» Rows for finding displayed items
───
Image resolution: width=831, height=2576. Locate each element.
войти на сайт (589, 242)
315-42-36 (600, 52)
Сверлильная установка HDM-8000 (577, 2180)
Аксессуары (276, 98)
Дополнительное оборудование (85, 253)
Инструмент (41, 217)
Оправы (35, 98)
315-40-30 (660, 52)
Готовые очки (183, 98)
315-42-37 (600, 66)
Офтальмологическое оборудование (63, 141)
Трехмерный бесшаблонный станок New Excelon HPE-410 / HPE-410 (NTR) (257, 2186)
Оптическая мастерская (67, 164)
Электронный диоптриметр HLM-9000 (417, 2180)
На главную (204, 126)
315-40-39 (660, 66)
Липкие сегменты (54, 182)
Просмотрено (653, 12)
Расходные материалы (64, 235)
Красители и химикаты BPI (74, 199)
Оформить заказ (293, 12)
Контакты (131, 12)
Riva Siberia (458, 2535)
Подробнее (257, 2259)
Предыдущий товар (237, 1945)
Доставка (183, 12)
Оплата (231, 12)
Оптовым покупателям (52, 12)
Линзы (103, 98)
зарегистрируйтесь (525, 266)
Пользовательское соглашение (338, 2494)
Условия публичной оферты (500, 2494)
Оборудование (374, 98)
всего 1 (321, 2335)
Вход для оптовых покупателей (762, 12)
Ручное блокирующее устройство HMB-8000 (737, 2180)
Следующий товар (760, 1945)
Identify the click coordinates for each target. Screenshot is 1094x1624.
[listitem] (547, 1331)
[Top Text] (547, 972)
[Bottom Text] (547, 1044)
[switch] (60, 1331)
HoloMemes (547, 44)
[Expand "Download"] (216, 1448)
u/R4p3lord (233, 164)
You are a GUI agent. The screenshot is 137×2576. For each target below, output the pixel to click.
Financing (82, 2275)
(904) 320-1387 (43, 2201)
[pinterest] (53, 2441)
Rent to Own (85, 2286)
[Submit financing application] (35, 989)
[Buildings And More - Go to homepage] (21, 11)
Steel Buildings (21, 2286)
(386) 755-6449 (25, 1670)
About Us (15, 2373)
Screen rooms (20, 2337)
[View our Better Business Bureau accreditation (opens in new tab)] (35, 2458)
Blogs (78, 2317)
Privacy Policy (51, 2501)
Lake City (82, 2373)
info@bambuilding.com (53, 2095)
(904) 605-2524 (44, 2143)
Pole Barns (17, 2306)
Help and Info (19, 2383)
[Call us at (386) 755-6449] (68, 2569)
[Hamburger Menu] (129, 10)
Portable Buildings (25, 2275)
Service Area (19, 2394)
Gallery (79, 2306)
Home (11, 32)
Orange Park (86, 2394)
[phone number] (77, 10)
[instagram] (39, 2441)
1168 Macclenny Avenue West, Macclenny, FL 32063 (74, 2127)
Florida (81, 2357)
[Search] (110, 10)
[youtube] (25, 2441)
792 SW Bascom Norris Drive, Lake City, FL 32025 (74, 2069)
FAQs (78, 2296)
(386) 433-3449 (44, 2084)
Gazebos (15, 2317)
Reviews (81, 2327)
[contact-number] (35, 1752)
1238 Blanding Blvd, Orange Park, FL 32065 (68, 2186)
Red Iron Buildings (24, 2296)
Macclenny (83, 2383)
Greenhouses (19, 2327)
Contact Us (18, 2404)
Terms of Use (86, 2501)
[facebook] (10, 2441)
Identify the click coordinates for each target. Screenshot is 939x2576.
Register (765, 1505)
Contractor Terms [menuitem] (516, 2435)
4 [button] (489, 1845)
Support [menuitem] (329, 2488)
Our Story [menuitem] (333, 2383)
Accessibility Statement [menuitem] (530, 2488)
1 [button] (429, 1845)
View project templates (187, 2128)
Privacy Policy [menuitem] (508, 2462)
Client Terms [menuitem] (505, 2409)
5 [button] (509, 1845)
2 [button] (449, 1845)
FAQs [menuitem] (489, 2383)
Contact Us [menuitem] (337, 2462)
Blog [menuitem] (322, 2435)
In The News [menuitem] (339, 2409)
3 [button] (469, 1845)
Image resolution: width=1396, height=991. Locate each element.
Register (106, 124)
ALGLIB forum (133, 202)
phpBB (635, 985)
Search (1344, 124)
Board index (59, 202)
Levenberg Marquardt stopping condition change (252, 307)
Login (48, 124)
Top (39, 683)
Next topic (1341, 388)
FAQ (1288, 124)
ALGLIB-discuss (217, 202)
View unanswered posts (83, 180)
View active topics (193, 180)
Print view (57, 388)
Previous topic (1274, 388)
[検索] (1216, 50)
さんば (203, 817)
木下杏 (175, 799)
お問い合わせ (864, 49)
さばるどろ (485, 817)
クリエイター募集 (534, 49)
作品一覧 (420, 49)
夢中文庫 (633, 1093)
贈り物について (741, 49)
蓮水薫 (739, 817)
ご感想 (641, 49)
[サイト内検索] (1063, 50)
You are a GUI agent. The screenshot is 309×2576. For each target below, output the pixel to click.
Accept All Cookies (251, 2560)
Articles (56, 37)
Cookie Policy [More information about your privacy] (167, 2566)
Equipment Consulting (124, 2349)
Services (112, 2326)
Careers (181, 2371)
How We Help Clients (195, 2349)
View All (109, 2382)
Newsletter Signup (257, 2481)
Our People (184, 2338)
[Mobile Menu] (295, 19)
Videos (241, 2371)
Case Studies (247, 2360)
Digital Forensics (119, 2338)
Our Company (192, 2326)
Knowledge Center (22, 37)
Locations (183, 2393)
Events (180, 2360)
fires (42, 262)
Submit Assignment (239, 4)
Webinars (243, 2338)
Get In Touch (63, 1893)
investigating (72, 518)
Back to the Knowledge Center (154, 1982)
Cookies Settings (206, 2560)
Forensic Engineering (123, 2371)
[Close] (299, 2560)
───
» TASK INSTRUCTIONS
Write out all the rows above again, swapping "GUI agent" for "UI agent" wherever it occurs and leaving everything else unchanged.

» THE REPLY
Image resolution: width=831, height=2576. Locate each element.
войти на сайт (589, 242)
315-42-36 (600, 52)
Сверлильная установка HDM-8000 (577, 2180)
Аксессуары (276, 98)
Дополнительное оборудование (85, 253)
Инструмент (41, 217)
Оправы (35, 98)
315-40-30 (660, 52)
Готовые очки (183, 98)
315-42-37 (600, 66)
Офтальмологическое оборудование (63, 141)
Трехмерный бесшаблонный станок New Excelon HPE-410 / HPE-410 (NTR) (257, 2186)
Оптическая мастерская (67, 164)
Электронный диоптриметр HLM-9000 (417, 2180)
На главную (204, 126)
315-40-39 (660, 66)
Липкие сегменты (54, 182)
Просмотрено (653, 12)
Расходные материалы (64, 235)
Красители и химикаты BPI (74, 199)
Оформить заказ (293, 12)
Контакты (131, 12)
Riva Siberia (458, 2535)
Подробнее (257, 2259)
Предыдущий товар (237, 1945)
Доставка (183, 12)
Оплата (231, 12)
Оптовым покупателям (52, 12)
Линзы (103, 98)
зарегистрируйтесь (525, 266)
Пользовательское соглашение (338, 2494)
Условия публичной оферты (500, 2494)
Оборудование (374, 98)
всего 1 (321, 2335)
Вход для оптовых покупателей (762, 12)
Ручное блокирующее устройство HMB-8000 (737, 2180)
Следующий товар (760, 1945)
Identify the click coordinates for each target. Screenshot is 1094x1624.
[listitem] (547, 1331)
[Top Text] (547, 972)
[Bottom Text] (547, 1044)
[switch] (60, 1331)
HoloMemes (547, 44)
[Expand "Download"] (216, 1448)
u/R4p3lord (233, 164)
You are a UI agent. The screenshot is 137×2576. For each target below, output the pixel to click.
Financing (82, 2275)
(904) 320-1387 (43, 2201)
[pinterest] (53, 2441)
Rent to Own (85, 2286)
[Submit financing application] (35, 989)
[Buildings And More - Go to homepage] (21, 11)
Steel Buildings (21, 2286)
(386) 755-6449 (25, 1670)
About Us (15, 2373)
Screen rooms (20, 2337)
[View our Better Business Bureau accreditation (opens in new tab)] (35, 2458)
Blogs (78, 2317)
Privacy Policy (51, 2501)
Lake City (82, 2373)
info@bambuilding.com (53, 2095)
(904) 605-2524 (44, 2143)
Pole Barns (17, 2306)
Help and Info (19, 2383)
[Call us at (386) 755-6449] (68, 2569)
[Hamburger Menu] (129, 10)
Portable Buildings (25, 2275)
Service Area (19, 2394)
Gallery (79, 2306)
Home (11, 32)
Orange Park (86, 2394)
[phone number] (77, 10)
[instagram] (39, 2441)
1168 Macclenny Avenue West, Macclenny, FL 32063 (74, 2127)
Florida (81, 2357)
[Search] (110, 10)
[youtube] (25, 2441)
792 SW Bascom Norris Drive, Lake City, FL 32025 (74, 2069)
FAQs (78, 2296)
(386) 433-3449 (44, 2084)
Gazebos (15, 2317)
Reviews (81, 2327)
[contact-number] (35, 1752)
1238 Blanding Blvd, Orange Park, FL 32065 (68, 2186)
Red Iron Buildings (24, 2296)
Macclenny (83, 2383)
Greenhouses (19, 2327)
Contact Us (18, 2404)
Terms of Use (86, 2501)
[facebook] (10, 2441)
Identify the click coordinates for each target. Screenshot is 939x2576.
Register (765, 1505)
Contractor Terms [menuitem] (516, 2435)
4 [button] (489, 1845)
Support [menuitem] (329, 2488)
Our Story [menuitem] (333, 2383)
Accessibility Statement [menuitem] (530, 2488)
1 [button] (429, 1845)
View project templates (187, 2128)
Privacy Policy [menuitem] (508, 2462)
Client Terms [menuitem] (505, 2409)
5 [button] (509, 1845)
2 [button] (449, 1845)
FAQs [menuitem] (489, 2383)
Contact Us [menuitem] (337, 2462)
Blog [menuitem] (322, 2435)
In The News [menuitem] (339, 2409)
3 [button] (469, 1845)
Image resolution: width=1396, height=991. Locate each element.
Register (106, 124)
ALGLIB forum (133, 202)
phpBB (635, 985)
Search (1344, 124)
Board index (59, 202)
Levenberg Marquardt stopping condition change (252, 307)
Login (48, 124)
Top (39, 683)
Next topic (1341, 388)
FAQ (1288, 124)
ALGLIB-discuss (217, 202)
View unanswered posts (83, 180)
View active topics (193, 180)
Print view (57, 388)
Previous topic (1274, 388)
[検索] (1216, 50)
さんば (203, 817)
木下杏 (175, 799)
お問い合わせ (864, 49)
さばるどろ (485, 817)
クリエイター募集 (534, 49)
作品一覧 (420, 49)
夢中文庫 (633, 1093)
贈り物について (741, 49)
蓮水薫 (739, 817)
ご感想 (641, 49)
[サイト内検索] (1063, 50)
You are a UI agent. The screenshot is 309×2576. For each target below, output the pixel to click.
Accept All Cookies (251, 2560)
Articles (56, 37)
Cookie Policy [More information about your privacy] (167, 2566)
Equipment Consulting (124, 2349)
Services (112, 2326)
Careers (181, 2371)
How We Help Clients (195, 2349)
View All (109, 2382)
Newsletter Signup (257, 2481)
Our People (184, 2338)
[Mobile Menu] (295, 19)
Videos (241, 2371)
Case Studies (247, 2360)
Digital Forensics (119, 2338)
Our Company (192, 2326)
Knowledge Center (22, 37)
Locations (183, 2393)
Events (180, 2360)
fires (42, 262)
Submit Assignment (239, 4)
Webinars (243, 2338)
Get In Touch (63, 1893)
investigating (72, 518)
Back to the Knowledge Center (154, 1982)
Cookies Settings (206, 2560)
Forensic Engineering (123, 2371)
[Close] (299, 2560)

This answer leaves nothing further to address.